→ Exercise instructions: Using the records below, give again exactly the lines from the line that contains "Open This PC computer tile" through the line that contains "The image size is (1456, 819).", both ends included, and only those.
*** Records for processing ***
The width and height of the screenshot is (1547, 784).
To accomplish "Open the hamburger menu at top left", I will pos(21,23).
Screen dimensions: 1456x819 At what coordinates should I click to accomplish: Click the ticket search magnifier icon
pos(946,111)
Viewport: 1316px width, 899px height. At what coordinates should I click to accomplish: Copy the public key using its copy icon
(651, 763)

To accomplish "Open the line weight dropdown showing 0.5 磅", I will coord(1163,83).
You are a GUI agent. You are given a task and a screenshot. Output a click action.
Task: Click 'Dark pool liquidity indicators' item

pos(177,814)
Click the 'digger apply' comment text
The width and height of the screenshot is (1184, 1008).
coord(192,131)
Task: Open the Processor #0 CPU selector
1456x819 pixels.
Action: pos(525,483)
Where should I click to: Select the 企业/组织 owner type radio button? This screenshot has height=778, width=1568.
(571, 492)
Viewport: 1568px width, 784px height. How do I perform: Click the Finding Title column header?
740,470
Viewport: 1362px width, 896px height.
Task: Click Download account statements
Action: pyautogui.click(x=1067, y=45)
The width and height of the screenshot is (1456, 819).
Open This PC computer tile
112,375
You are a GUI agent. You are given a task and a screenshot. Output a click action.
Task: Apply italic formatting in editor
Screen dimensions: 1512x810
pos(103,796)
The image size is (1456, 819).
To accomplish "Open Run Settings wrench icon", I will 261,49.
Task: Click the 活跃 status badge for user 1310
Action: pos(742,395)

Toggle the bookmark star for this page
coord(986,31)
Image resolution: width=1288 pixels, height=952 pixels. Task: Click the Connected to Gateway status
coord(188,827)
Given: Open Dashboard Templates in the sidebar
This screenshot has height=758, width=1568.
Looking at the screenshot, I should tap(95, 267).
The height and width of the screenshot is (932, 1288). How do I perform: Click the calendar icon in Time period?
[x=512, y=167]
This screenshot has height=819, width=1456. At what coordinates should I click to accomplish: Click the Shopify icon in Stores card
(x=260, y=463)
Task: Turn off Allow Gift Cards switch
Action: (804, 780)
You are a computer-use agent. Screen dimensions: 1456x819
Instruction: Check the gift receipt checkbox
***
→ Solved exercise:
Open This PC computer tile
112,375
You are a GUI agent. You are given a task and a screenshot. Output a click action.
Task: Apply italic formatting in editor
Screen dimensions: 1512x810
pos(103,796)
The image size is (1456, 819).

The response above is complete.